African governments, including Kenya, may soon be able to award critical infrastructure contracts to the best technical bidder, making them less reliant on tied, aid-funded contracts and better able to incorporate a higher proportion of local content in the project, delegates attending a major infrastructure conference in Nairobi this week will be told. The positive message will be delivered by Darren Keep, Mabey Bridge’s Regional Sales Manager, Africa.
The Company already has a long track record of providing permanent bridges across the African continent, and sees the potential change of policy being considered by the UK Government’s Department for International Development (DFID) – to provide untied concessional export credit facilities (CECF) to low-income developing countries (LIDCs) – as offering significant benefits to both the countries and UK exporters (such as Mabey Bridge) alike.
Project East Africa
Darren will be addressing an audience comprised of government ministers, international contractors and investors, who will be attending Project East Africa, an international summit that will take place in Nairobi, Kenya on 16th-17th February. The event has been organised to discuss the significant infrastructure and major project opportunities that are arising in East Africa.
Concessional Export Credit Facilities
Commenting on the UK Government’s deliberations, Darren said, “Mabey Bridge has been engaging with the UK Government on this issue since last year and although no final decision has been taken, we are heartened by DFID’s willingness to listen. Offering untied concessional export credit facilities to LIDCs not only helps to level the playing field for exporters such as ourselves, but it also leads to more favourable development outcomes for the countries themselves. DFID has already gone on record as saying that it ‘intends to scale up financial and staff resources and is exploring innovative ways to support LIDCs’.

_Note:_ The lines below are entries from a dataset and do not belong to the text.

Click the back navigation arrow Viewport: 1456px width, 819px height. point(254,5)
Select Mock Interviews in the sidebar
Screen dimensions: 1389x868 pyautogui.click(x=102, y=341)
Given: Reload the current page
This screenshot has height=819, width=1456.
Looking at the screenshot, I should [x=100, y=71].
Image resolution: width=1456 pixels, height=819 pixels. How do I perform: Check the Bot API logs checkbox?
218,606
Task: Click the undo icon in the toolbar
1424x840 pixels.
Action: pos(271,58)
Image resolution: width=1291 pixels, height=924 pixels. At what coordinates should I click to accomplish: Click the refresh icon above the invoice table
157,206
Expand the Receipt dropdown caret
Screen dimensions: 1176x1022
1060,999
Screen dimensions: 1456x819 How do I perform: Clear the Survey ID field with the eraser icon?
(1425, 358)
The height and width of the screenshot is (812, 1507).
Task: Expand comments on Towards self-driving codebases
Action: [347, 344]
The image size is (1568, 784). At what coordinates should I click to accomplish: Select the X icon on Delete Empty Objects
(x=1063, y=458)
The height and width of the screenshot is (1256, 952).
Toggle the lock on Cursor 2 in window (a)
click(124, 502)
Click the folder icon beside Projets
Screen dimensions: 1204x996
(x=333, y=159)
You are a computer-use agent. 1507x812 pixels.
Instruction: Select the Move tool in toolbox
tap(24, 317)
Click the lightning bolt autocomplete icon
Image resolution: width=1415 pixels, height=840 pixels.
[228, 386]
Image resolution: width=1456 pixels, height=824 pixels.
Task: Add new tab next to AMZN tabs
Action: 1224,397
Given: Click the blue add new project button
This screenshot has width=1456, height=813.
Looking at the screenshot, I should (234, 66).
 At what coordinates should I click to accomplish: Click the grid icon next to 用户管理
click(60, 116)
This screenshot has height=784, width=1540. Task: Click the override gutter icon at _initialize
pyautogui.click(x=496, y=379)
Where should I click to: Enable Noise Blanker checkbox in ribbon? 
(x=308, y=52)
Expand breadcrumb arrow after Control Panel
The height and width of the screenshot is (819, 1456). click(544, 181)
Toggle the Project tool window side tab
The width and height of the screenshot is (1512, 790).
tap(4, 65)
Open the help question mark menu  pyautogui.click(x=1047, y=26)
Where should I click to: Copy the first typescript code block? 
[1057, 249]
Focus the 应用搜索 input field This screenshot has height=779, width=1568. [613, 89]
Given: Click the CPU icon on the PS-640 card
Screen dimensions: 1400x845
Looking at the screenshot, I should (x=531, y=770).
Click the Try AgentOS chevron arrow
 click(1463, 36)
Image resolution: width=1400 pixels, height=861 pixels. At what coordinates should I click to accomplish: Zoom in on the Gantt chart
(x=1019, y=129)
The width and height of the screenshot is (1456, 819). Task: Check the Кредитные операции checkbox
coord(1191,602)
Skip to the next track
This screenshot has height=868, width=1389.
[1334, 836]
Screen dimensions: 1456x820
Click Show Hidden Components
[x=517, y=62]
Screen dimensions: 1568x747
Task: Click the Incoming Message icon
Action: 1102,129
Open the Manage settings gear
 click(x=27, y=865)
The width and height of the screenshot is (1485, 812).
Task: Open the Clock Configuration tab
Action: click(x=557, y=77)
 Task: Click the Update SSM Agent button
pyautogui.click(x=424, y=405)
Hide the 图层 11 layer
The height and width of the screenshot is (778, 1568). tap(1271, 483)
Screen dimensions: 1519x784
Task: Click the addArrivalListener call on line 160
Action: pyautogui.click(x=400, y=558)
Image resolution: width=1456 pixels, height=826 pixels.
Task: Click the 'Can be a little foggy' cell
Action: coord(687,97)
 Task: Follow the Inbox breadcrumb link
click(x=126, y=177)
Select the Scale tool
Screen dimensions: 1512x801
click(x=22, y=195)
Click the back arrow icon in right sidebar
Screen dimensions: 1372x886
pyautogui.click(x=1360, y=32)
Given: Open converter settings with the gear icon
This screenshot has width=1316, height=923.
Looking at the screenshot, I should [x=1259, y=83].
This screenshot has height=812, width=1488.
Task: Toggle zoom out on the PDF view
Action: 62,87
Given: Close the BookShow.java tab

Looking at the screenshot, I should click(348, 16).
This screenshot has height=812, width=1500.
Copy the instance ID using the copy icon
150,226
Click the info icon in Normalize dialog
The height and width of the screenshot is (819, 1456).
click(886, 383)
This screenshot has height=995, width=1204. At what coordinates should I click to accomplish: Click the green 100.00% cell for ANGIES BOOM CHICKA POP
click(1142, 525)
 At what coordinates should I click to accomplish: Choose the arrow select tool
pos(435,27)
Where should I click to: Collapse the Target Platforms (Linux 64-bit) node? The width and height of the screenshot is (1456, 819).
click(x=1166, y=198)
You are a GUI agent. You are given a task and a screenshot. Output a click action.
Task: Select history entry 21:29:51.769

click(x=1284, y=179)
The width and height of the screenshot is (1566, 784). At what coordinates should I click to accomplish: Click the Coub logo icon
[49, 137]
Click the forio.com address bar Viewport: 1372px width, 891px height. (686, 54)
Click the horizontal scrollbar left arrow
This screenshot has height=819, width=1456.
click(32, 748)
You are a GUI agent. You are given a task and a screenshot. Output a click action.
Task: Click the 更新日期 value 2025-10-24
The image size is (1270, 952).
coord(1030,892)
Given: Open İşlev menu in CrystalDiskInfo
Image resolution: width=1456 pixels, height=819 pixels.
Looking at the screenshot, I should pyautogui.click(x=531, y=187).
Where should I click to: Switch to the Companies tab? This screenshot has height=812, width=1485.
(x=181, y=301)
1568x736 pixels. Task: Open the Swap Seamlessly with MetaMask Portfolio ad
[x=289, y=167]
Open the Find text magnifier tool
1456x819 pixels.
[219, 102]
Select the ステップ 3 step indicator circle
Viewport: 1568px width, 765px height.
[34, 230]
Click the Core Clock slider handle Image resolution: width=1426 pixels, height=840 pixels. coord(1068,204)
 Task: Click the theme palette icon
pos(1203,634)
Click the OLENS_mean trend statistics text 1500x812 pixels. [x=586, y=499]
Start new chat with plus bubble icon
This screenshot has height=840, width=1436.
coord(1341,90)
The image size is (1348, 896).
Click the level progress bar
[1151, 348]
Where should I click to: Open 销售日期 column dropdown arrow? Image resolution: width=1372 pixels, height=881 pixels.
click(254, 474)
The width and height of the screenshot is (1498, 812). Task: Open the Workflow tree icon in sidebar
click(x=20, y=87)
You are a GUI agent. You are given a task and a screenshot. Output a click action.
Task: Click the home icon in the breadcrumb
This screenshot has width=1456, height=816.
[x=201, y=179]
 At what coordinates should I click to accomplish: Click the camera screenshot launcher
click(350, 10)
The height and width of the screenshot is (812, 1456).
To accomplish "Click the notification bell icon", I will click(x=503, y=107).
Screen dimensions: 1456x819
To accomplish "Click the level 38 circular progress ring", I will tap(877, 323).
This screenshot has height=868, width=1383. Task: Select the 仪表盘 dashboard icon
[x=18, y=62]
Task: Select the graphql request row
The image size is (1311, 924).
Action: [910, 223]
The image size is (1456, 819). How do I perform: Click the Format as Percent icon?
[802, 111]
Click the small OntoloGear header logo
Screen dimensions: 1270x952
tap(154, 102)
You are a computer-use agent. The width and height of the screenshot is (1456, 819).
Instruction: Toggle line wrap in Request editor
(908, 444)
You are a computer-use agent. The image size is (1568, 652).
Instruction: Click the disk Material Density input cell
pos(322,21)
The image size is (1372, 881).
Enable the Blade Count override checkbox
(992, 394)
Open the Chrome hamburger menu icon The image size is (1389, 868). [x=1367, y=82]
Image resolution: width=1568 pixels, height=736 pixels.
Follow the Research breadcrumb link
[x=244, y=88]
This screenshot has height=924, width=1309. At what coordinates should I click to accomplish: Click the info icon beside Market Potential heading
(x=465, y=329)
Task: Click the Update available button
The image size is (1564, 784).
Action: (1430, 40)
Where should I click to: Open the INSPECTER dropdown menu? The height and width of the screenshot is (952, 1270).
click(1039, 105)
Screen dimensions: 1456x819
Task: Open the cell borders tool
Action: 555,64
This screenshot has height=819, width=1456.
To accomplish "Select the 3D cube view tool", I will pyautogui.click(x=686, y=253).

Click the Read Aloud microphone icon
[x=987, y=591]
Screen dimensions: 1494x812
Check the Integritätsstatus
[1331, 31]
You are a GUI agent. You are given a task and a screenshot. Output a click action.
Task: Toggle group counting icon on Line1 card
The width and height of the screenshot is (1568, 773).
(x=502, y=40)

Social Impact of Connecting Communities
Entitled ‘Addressing the Social Impact of Connecting Communities’, Darren’s presentation at the conference will cover the following topics:
– Benefits gained by communities as a direct result of infrastructure development
– How Financed Solutions for bridge projects can make a real difference
– Some case studies illustrating Mabey Bridge’s financing capabilities
– A case study on a bridge building project – The Galana River Bridge – in Kenya
A leading international provider of high quality bridging, steel fabrication and infrastructure solutions, Mabey Bridge has recently announced two significant bridge building projects in Africa:
Helping Rescue a Major Infrastructure Project in Mozambique
Construction has been completed on six new bridges in Mozambique supplied by UK manufacturer, Mabey Bridge. The Compact 200 bridges are helping put a major infrastructure project back on track; heavy flooding in January 2015 had washed away most of the road infrastructure – including a concrete bridge – in the Ile District, and had threatened the completion of a major road building project in the region.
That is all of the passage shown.